Mittwoch, 22. März 2017

Café Puschkin - oder alles begann in Leipzig

Immer mal wieder werde ich gefragt, ob denn meine Großmutter aus Wien stammte - und sehe dann manchmal enttäuschte Augen, wenn ich das verneine. Meine Großmutter (mütterlicherseits) stammt tatsächlich aus Leipzig. Sie hat dort in eine Kürschnerfamilie eingeheiratet https://de.wikipedia.org/wiki/Friedrich_Erler und bewohnte ein großes Jugendstilhaus in der Nikolaistraße

Aber wie bist du denn dann auf Wien gekommen?, fragen sie weiter. Tja, mein Buch "Eine ungeplante Reise nach Wien" ist ein Roman - und da ist vieles möglich. Viele Leser scheinen sich zu fragen, wie Fiktion entsteht. Die macht der Kopf beim Schreiben. 

Wie die meisten Autoren habe in meinem Roman autobiografische Details verwendet, denn die kennt man besonders gut, kann daraus anschauliche Bilder entstehen lassen. So gibt es Erinnerungssplitter, die in meinen Schreibfluss kamen, wie beispielsweise das Aussehen meiner Großmutter und ihre Heirat mit einem Pelzfabrikanten, denn dies waren die Mitglieder der Familie Erler und deren Partner in Leipzig. Auch vom Lebenswandel meiner Großmutter, die eine kleine Femme Fatale war, ist einiges eingeflossen - und zwar, weil sie meine Fantasie schon in Kindheitszeiten angeregt und mich inspiriert hat. Meine Großmutter hatte das Zeug zur Romanheldin - das war mir schon früh klar, wenn ich in ihrem Schlafzimmer an den Parfümfläschchen schnupperte (allesamt bekannte Düfte, wie ich erst später lernte) oder ihren Kleiderschrank durchkämmte und mir den Ozelot-Hut aufsetzte (leider weiß ich nicht, wo er geblieben ist). Und sie war 1912 geboren, kurz vor dem Ersten Weltkrieg. 

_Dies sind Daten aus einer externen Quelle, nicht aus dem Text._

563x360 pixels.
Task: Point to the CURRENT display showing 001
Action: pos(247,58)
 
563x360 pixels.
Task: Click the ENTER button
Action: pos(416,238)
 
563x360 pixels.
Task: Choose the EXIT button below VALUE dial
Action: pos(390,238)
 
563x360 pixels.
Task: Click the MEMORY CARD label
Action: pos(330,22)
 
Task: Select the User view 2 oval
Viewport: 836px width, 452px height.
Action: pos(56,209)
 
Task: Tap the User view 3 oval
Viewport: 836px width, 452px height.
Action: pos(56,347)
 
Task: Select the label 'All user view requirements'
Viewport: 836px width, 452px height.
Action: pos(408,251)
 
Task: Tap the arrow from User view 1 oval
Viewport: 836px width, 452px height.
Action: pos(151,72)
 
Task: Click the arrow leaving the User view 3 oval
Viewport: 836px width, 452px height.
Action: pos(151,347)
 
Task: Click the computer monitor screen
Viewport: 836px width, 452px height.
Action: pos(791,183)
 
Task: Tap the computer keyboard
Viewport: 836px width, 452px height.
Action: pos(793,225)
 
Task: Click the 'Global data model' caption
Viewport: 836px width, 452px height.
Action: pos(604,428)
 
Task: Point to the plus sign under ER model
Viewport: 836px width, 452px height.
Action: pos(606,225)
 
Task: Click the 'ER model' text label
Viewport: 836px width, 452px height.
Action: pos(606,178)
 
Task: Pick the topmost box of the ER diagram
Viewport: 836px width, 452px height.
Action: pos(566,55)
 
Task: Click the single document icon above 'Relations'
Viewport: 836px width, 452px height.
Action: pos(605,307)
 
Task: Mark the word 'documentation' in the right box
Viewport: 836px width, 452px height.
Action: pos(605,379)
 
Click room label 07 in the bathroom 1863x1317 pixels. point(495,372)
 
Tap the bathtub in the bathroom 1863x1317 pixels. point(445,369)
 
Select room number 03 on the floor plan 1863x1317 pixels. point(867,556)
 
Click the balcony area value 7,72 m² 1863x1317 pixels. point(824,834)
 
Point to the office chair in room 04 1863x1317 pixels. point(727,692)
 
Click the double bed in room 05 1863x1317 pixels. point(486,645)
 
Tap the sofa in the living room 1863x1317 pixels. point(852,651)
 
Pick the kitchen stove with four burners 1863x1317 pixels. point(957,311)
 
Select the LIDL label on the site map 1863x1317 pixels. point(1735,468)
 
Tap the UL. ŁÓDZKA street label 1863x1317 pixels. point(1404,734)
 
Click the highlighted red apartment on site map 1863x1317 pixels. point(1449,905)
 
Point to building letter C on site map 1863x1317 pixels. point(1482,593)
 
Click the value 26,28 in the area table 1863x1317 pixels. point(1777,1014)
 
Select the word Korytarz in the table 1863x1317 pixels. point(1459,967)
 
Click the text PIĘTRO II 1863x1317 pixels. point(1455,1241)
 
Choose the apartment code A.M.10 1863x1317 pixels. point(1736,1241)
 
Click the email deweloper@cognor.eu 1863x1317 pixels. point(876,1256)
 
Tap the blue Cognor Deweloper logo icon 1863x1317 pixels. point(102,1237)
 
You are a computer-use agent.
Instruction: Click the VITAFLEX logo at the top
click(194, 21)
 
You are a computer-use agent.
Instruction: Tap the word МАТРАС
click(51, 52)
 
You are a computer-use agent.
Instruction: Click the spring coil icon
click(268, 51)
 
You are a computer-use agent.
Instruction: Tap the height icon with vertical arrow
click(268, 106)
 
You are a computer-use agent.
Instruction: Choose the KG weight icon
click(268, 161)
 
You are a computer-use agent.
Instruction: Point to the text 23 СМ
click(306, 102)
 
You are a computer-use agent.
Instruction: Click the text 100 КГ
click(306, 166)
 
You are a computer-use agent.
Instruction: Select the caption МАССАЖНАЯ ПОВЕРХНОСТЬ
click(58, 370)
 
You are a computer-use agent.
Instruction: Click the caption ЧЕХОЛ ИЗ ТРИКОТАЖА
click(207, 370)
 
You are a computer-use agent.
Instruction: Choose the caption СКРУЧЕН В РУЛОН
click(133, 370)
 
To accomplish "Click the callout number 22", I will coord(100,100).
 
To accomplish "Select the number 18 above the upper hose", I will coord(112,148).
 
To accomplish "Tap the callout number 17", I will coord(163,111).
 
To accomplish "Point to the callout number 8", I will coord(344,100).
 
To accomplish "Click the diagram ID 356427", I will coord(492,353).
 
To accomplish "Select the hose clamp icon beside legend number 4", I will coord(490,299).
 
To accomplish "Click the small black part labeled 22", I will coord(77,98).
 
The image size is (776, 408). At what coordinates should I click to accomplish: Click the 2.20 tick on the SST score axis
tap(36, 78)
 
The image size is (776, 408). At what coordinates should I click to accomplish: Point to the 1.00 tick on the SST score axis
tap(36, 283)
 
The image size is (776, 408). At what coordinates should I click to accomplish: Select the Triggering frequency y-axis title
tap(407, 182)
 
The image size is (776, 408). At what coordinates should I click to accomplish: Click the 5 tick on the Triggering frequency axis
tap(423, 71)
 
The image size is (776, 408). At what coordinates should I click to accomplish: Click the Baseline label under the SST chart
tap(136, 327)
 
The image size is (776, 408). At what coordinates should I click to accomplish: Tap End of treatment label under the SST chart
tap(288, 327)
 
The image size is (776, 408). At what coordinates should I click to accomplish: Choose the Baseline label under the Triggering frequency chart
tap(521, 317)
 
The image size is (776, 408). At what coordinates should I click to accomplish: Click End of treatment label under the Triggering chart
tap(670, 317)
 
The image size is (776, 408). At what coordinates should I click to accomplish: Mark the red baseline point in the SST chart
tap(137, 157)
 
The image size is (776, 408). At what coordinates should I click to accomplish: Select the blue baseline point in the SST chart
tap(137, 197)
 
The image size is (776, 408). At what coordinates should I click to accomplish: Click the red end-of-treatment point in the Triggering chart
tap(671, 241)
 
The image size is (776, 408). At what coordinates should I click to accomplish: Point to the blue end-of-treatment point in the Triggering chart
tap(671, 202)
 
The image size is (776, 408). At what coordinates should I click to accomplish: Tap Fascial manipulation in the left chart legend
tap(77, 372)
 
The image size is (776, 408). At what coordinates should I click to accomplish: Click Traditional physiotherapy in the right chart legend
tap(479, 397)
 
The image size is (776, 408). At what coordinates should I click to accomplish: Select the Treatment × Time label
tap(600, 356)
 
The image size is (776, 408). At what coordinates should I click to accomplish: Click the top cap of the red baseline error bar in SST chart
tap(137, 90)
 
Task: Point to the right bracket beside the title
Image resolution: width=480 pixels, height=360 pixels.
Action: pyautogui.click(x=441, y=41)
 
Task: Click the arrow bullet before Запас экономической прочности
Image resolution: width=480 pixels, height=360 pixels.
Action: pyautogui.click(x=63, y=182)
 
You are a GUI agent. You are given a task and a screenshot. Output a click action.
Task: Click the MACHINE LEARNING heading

In der Zwischenkriegszeit und zu Beginn des Zweiten Weltkriegs war sie eine junge Frau mit allen Widersprüchen der Zeit in sich drin. Sie heiratete mit 26 eben jenen Pelzhändler - und erzählte mir später, wie sie sich ihn "geangelt" hatte. Das war nicht der herkömmliche Ton einer Großmutter, soviel war klar - sie war eine illustre und sehr selbständige Frau, die ich bewunderte. Vielleicht hat sie mit ihren Geschichten sogar meinen Erzähltrieb geweckt. 

Ihr Mann, mein Großvater, den ich nie kennengelernt habe, war eine Art Aussteiger und wollte dem Pelzhandel abschwören. Dazu gingen die beiden ins Kleinwalsertal nach Hirschegg, wo sich die Fuchsfarm der Firma befand. Ein Glück für meine Großmutter, die dort oben auf dem Berg wenig mitbekam von Kriegswirren und Gräueltaten. 




Meine Mutter allerdings wurde in Österreich geboren - und so kam irgendwann Wien ins Spiel, weil das ihre Lieblingsstadt war. 

Auch als sie schon in Offenbach am Main wohnte und mit meinem Vater verheiratet war, konnte sie am Telefon, wenn Verwandte anriefen, leicht in den Walser-Dialekt wechseln. Diese süddeutsche Färbung des Deutschen war mir seit Kindertagen vertraut. Meine Mutter hatte also eine Bindung zu Österreich und meine beiden Eltern machten es sich zur Gewohnheit, einmal im Jahr nach Wien zu reisen. So bekam ich von dort allerhand mit - besonders auch die Musik, die mein Vater auf CDs mitbrachte. Ich selbst bin erst relativ spät über die Recherchen zu meiner Magisterarbeit, die sich mit den Autobiografien deutscher Exilschriftstellerinnen befasste zu Recherchen immer wieder nach Wien gekommen. 


Aber Wien hat es mir natürlich gleich angetan, mit seinen Kaffeehäusern und seiner Wertschätzung der Musik und überhaupt der Künste. Aber auch seine Ambivalenz: Die prächtigen Straßen und die kleinen vernachlässigten Gassen. Die Stadt tanzt überschwänglich Wiener Walzer und melancholisch die langsame Version davon. Und schließlich, es ist eine Stadt voller Geschichte und Geschichten - der Stadt Leipzig gar nicht so unähnlich fand ich, als ich Anfang der Neunziger Jahre zum ersten Mal in der Nikolaistraße war und auch das Haus meiner Großmutter zum ersten Mal sah. 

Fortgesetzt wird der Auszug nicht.